There has been considerable debate amongst health-promotion
professionals and researchers over what constitutes evidence of effectiveness
in health promotion. One of the chief disagreements has arisen over the
question of the research methodology that should be used to measure
effectiveness. Oakley and colleagues1
have argued that the gold standard measure for effectiveness is a randomised controlled trial (RCT).
However, others have said that a form of experiment designed for research into
medical interventions is an inappropriate and unreliable tool for measuring the
effectiveness of behavioural interventions.2
Part of the problem lies in controlling the sheer amount of
variables that can influence the outcome of a behavioural intervention.

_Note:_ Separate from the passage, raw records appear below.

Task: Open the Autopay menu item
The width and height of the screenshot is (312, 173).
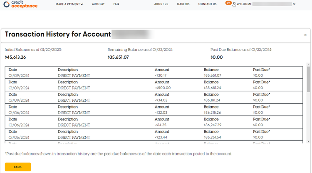Action: (98, 4)
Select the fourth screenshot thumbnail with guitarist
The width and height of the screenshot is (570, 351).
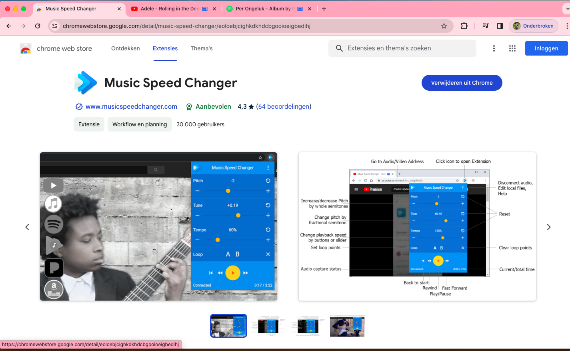pos(347,326)
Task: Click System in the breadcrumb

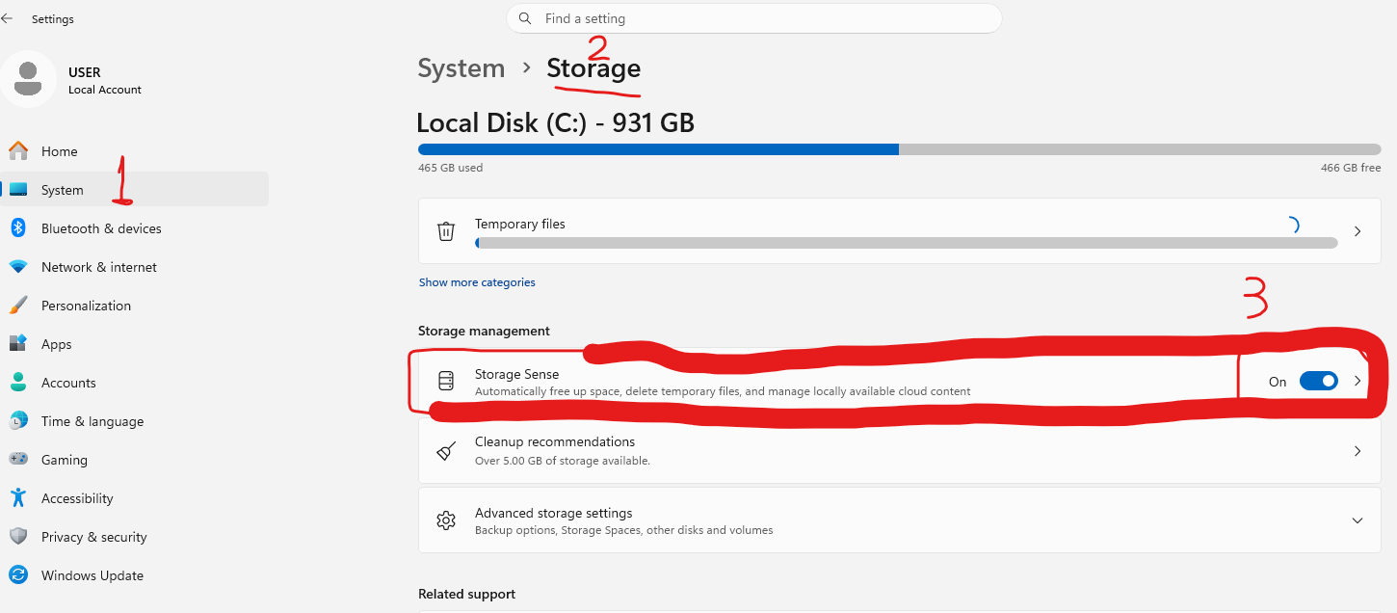Action: (x=461, y=68)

RCTs of
medical treatments are designed to eliminate these so-called confounders, as
far as possible. They are designed to eliminate researcher bias, minimise
social-desirability bias (the tendency of trial subjects to report favourable
outcomes to ‘please’ the researcher) and ensure any placebo effect (the
expectation that the treatment will be of benefit, which often does produce
real beneficial effects) is evenly distributed between control and intervention
arms, so it can be taken into account. Double-blinded, placebo-controlled
trials were devised to eliminate this problem by ensuring that neither
researcher nor subject knew whether or not they were getting the experimental
treatment.
In trials that aim to change people’s minds or lifestyles,
it may be very difficult to eliminate subject characteristics that influence
the outcome, and even more difficult to eliminate researcher and social-desirability
bias. Although behavioural trials can be ‘placebo controlled’ by pitting the
trial intervention against standard of care, a less comprehensive intervention
or a waiting list, they cannot be blinded. And although, in trials of
behavioural interventions, efforts are made to rigorously standardise and
script them so that every practitioner delivers an identical intervention, in
practice people’s skills at delivery do vary.

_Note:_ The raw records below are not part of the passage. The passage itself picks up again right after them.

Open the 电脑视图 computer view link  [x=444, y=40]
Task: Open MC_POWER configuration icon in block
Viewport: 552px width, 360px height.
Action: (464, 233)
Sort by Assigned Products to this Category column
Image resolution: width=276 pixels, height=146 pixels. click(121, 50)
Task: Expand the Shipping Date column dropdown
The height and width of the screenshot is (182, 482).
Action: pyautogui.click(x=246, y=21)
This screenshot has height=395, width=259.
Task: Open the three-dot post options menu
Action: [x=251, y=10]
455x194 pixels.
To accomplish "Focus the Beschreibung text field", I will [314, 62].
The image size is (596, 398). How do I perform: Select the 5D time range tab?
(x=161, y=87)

Studies of counselling and psychotherapy have found, for
instance, that only a tiny part of the variance between different therapeutic
outcomes is due to the particular method or theoretical orientation that the
counsellor uses.3
Individual personal characteristics of the counsellor and characteristics of
the counselling relationship, such as a shared goal, are much more important.

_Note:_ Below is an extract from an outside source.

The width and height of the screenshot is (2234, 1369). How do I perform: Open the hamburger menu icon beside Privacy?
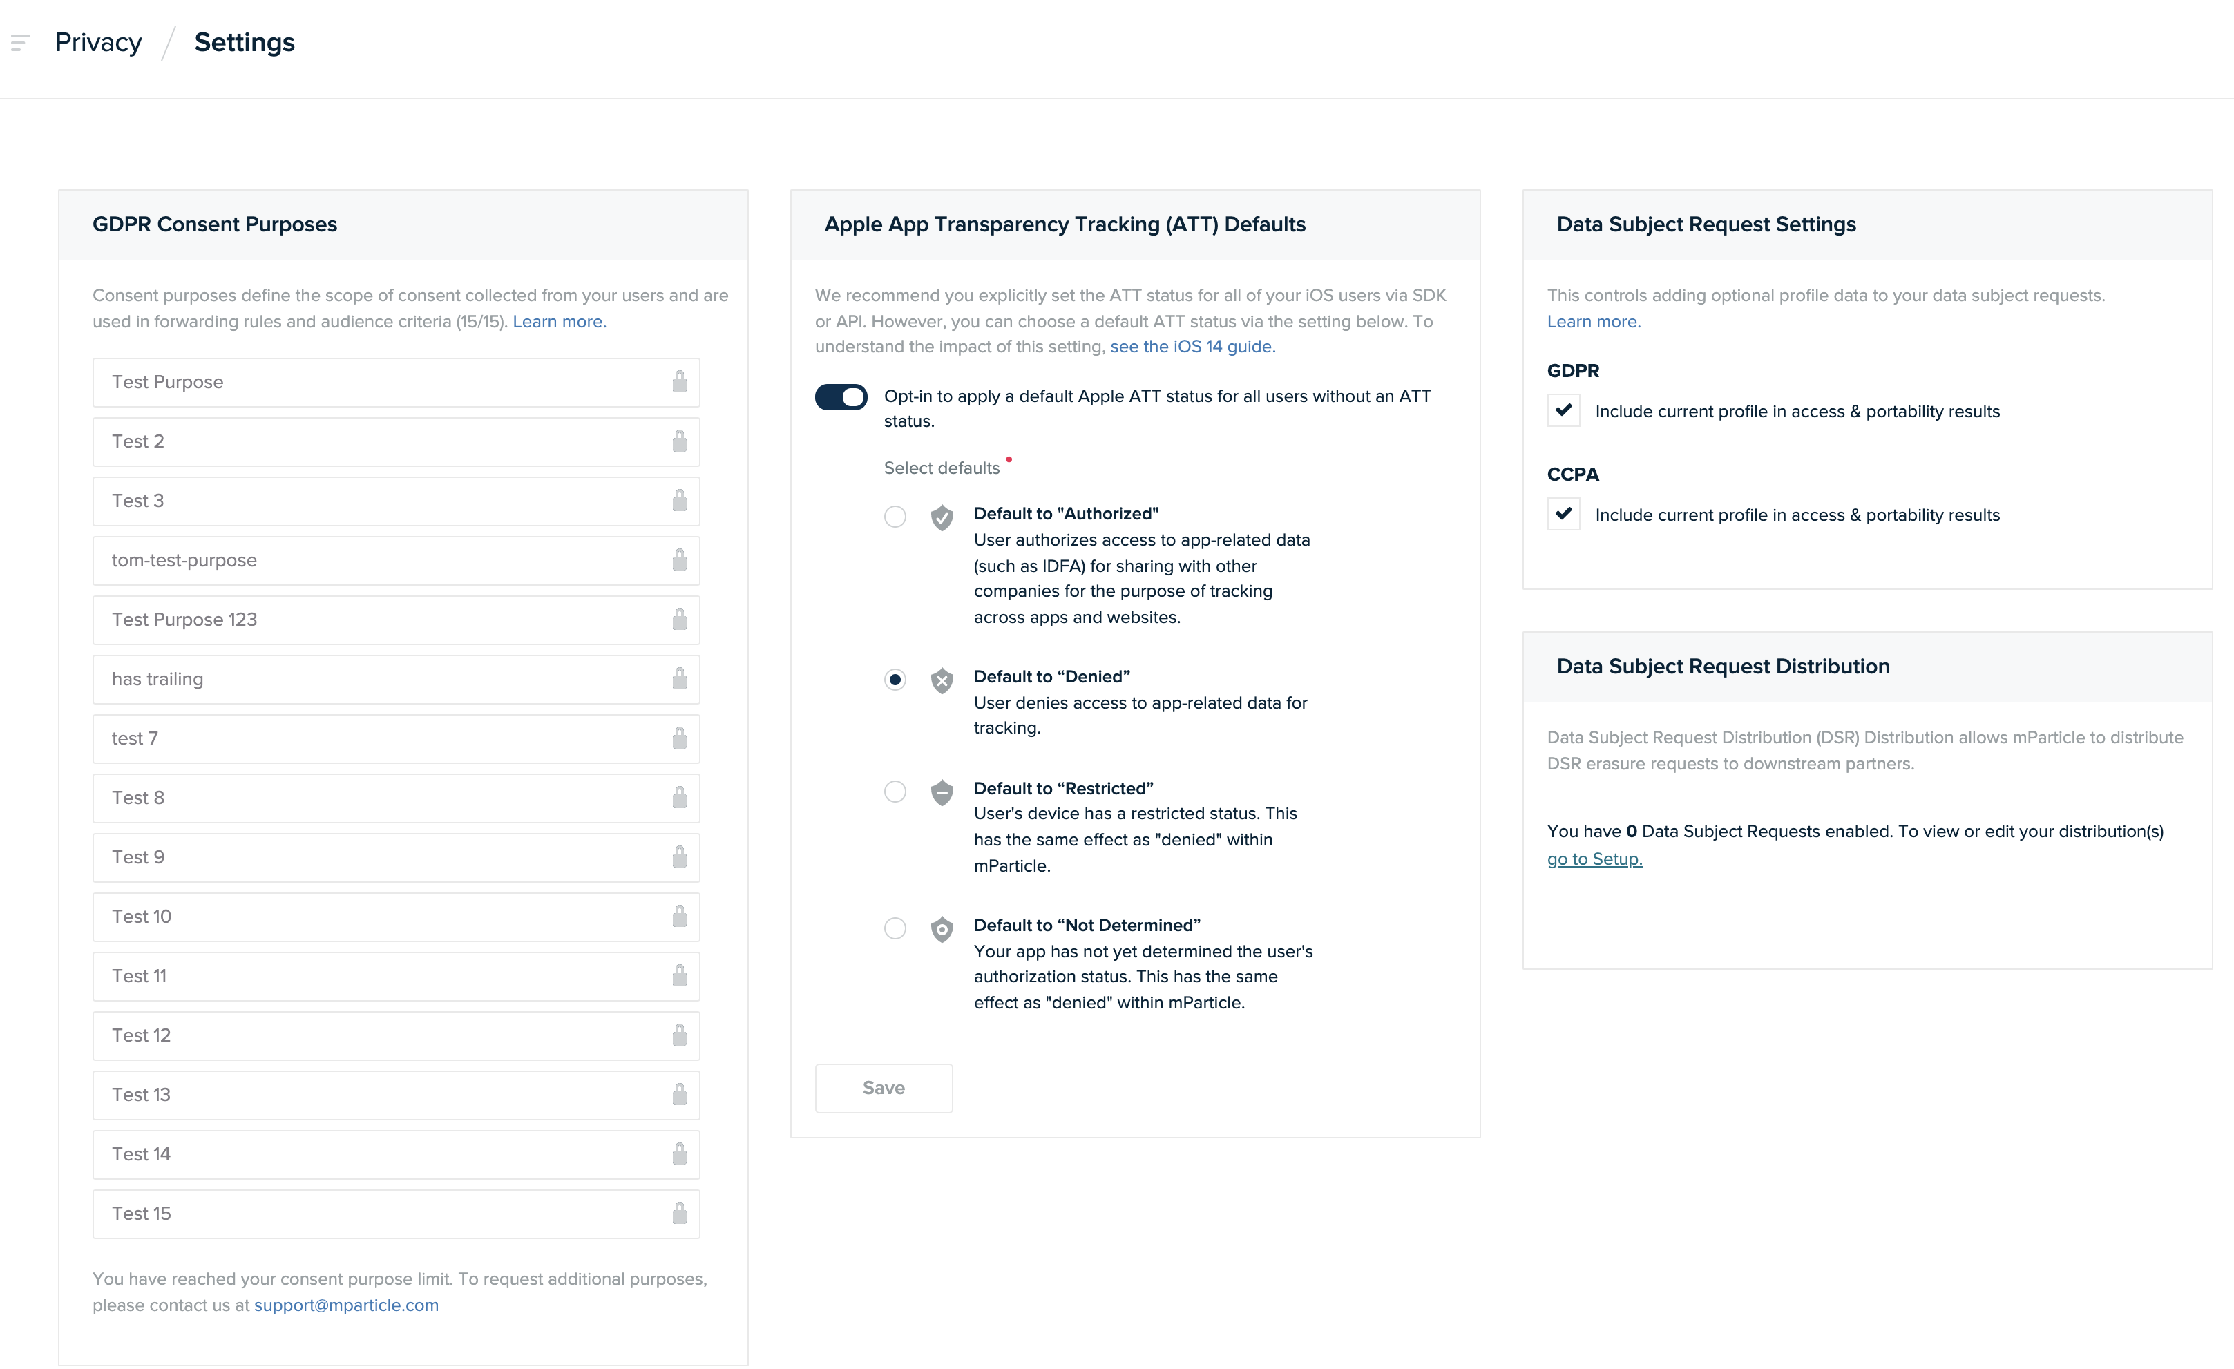pyautogui.click(x=20, y=42)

In addition, subject populations need to be researched in
advance so that the intervention delivered actually meets the population’s
needs. Teaching condom-use negotiation, for instance, may be a waste of
resources if done in a population where 95% of transmissions are via shared
needles, or where taught to married women who have no power to ensure their
use.
Researchers and practitioners may be unwilling to draw
inferences from study results, especially if those results are
counterintuitive, and may persist in advocating familiar solutions that lack
evidential back-up. This is partly because of scepticism about RCTs of
behavioural interventions, partly because research results are not well enough
disseminated and partly because it is intrinsically more difficult to extract
evidence of effectiveness from some prevention methods than others.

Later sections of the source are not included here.